(Written problem): Can you copy the material below line for line, without changing anything?

(Stored data entries)
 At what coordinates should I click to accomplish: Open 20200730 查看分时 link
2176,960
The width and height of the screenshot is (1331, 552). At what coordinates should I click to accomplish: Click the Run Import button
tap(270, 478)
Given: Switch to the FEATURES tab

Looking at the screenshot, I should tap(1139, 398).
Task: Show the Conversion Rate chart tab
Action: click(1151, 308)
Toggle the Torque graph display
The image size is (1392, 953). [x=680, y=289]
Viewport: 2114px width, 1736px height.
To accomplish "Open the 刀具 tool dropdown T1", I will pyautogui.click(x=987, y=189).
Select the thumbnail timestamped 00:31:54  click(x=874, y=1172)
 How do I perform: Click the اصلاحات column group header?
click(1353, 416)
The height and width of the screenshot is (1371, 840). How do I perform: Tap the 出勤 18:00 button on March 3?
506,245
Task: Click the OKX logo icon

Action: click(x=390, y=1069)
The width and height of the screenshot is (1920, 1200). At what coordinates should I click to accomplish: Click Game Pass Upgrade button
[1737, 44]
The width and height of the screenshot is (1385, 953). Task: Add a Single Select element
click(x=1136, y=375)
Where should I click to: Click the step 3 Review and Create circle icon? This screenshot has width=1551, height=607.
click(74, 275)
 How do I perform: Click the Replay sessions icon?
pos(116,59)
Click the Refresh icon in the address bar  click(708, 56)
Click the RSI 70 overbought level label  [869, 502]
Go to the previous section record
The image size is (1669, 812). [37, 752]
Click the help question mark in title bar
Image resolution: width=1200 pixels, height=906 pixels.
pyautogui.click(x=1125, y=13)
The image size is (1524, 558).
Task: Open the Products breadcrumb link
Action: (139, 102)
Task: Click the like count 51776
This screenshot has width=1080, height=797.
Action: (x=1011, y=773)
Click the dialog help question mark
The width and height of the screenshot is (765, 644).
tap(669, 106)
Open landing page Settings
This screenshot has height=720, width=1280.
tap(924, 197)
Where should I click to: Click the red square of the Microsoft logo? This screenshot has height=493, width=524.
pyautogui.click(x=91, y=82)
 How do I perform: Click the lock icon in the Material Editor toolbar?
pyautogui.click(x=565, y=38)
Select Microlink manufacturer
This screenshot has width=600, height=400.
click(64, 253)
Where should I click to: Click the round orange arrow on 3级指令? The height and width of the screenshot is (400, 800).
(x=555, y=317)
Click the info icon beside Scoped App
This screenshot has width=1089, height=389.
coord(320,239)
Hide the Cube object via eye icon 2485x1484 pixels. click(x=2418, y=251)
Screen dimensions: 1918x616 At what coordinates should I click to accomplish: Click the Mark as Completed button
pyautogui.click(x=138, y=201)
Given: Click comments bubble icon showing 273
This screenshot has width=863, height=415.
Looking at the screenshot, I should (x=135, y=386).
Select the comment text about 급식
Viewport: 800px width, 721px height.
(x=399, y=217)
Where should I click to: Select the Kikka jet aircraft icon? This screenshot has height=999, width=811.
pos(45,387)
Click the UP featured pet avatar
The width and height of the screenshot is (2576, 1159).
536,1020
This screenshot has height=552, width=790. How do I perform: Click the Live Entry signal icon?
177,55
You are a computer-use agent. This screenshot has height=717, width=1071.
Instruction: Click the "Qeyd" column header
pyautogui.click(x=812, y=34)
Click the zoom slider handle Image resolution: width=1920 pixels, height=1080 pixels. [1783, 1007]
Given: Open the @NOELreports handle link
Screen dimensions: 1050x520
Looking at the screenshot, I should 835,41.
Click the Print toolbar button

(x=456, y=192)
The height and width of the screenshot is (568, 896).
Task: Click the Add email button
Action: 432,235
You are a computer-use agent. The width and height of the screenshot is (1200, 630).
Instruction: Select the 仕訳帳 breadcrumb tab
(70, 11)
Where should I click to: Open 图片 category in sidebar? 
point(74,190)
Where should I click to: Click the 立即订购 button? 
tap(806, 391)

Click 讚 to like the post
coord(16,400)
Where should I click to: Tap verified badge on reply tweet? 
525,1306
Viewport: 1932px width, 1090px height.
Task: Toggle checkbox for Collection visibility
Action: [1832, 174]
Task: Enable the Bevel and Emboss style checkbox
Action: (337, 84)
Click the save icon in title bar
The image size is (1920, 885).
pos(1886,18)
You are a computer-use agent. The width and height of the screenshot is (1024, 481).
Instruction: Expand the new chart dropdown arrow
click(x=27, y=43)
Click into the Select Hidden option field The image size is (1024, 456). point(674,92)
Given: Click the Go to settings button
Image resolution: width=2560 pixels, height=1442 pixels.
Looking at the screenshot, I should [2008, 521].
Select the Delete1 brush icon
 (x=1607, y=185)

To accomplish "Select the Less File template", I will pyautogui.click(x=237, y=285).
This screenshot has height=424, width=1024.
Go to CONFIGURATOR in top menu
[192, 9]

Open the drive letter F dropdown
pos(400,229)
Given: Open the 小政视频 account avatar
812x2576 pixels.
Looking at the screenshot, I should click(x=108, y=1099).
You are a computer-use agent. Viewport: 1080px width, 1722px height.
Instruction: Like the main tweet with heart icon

(Exercise result):
 At what coordinates should I click to accomplish: Open 20200730 查看分时 link
2176,960
The width and height of the screenshot is (1331, 552). At what coordinates should I click to accomplish: Click the Run Import button
tap(270, 478)
Given: Switch to the FEATURES tab

Looking at the screenshot, I should tap(1139, 398).
Task: Show the Conversion Rate chart tab
Action: click(1151, 308)
Toggle the Torque graph display
The image size is (1392, 953). [x=680, y=289]
Viewport: 2114px width, 1736px height.
To accomplish "Open the 刀具 tool dropdown T1", I will pyautogui.click(x=987, y=189).
Select the thumbnail timestamped 00:31:54  click(x=874, y=1172)
 How do I perform: Click the اصلاحات column group header?
click(1353, 416)
The height and width of the screenshot is (1371, 840). How do I perform: Tap the 出勤 18:00 button on March 3?
506,245
Task: Click the OKX logo icon

Action: click(x=390, y=1069)
The width and height of the screenshot is (1920, 1200). At what coordinates should I click to accomplish: Click Game Pass Upgrade button
[1737, 44]
The width and height of the screenshot is (1385, 953). Task: Add a Single Select element
click(x=1136, y=375)
Where should I click to: Click the step 3 Review and Create circle icon? This screenshot has width=1551, height=607.
click(74, 275)
 How do I perform: Click the Replay sessions icon?
pos(116,59)
Click the Refresh icon in the address bar  click(708, 56)
Click the RSI 70 overbought level label  [869, 502]
Go to the previous section record
The image size is (1669, 812). [37, 752]
Click the help question mark in title bar
Image resolution: width=1200 pixels, height=906 pixels.
pyautogui.click(x=1125, y=13)
The image size is (1524, 558).
Task: Open the Products breadcrumb link
Action: (139, 102)
Task: Click the like count 51776
This screenshot has width=1080, height=797.
Action: (x=1011, y=773)
Click the dialog help question mark
The width and height of the screenshot is (765, 644).
tap(669, 106)
Open landing page Settings
This screenshot has height=720, width=1280.
tap(924, 197)
Where should I click to: Click the red square of the Microsoft logo? This screenshot has height=493, width=524.
pyautogui.click(x=91, y=82)
 How do I perform: Click the lock icon in the Material Editor toolbar?
pyautogui.click(x=565, y=38)
Select Microlink manufacturer
This screenshot has width=600, height=400.
click(64, 253)
Where should I click to: Click the round orange arrow on 3级指令? The height and width of the screenshot is (400, 800).
(x=555, y=317)
Click the info icon beside Scoped App
This screenshot has width=1089, height=389.
coord(320,239)
Hide the Cube object via eye icon 2485x1484 pixels. click(x=2418, y=251)
Screen dimensions: 1918x616 At what coordinates should I click to accomplish: Click the Mark as Completed button
pyautogui.click(x=138, y=201)
Given: Click comments bubble icon showing 273
This screenshot has width=863, height=415.
Looking at the screenshot, I should (x=135, y=386).
Select the comment text about 급식
Viewport: 800px width, 721px height.
(x=399, y=217)
Where should I click to: Select the Kikka jet aircraft icon? This screenshot has height=999, width=811.
pos(45,387)
Click the UP featured pet avatar
The width and height of the screenshot is (2576, 1159).
536,1020
This screenshot has height=552, width=790. How do I perform: Click the Live Entry signal icon?
177,55
You are a computer-use agent. This screenshot has height=717, width=1071.
Instruction: Click the "Qeyd" column header
pyautogui.click(x=812, y=34)
Click the zoom slider handle Image resolution: width=1920 pixels, height=1080 pixels. [1783, 1007]
Given: Open the @NOELreports handle link
Screen dimensions: 1050x520
Looking at the screenshot, I should 835,41.
Click the Print toolbar button

(x=456, y=192)
The height and width of the screenshot is (568, 896).
Task: Click the Add email button
Action: 432,235
You are a computer-use agent. The width and height of the screenshot is (1200, 630).
Instruction: Select the 仕訳帳 breadcrumb tab
(70, 11)
Where should I click to: Open 图片 category in sidebar? 
point(74,190)
Where should I click to: Click the 立即订购 button? 
tap(806, 391)

Click 讚 to like the post
coord(16,400)
Where should I click to: Tap verified badge on reply tweet? 
525,1306
Viewport: 1932px width, 1090px height.
Task: Toggle checkbox for Collection visibility
Action: [1832, 174]
Task: Enable the Bevel and Emboss style checkbox
Action: (337, 84)
Click the save icon in title bar
The image size is (1920, 885).
pos(1886,18)
You are a computer-use agent. The width and height of the screenshot is (1024, 481).
Instruction: Expand the new chart dropdown arrow
click(x=27, y=43)
Click into the Select Hidden option field The image size is (1024, 456). point(674,92)
Given: Click the Go to settings button
Image resolution: width=2560 pixels, height=1442 pixels.
Looking at the screenshot, I should [2008, 521].
Select the Delete1 brush icon
 (x=1607, y=185)

To accomplish "Select the Less File template", I will pyautogui.click(x=237, y=285).
This screenshot has height=424, width=1024.
Go to CONFIGURATOR in top menu
[192, 9]

Open the drive letter F dropdown
pos(400,229)
Given: Open the 小政视频 account avatar
812x2576 pixels.
Looking at the screenshot, I should click(x=108, y=1099).
You are a computer-use agent. Viewport: 1080px width, 1722px height.
Instruction: Like the main tweet with heart icon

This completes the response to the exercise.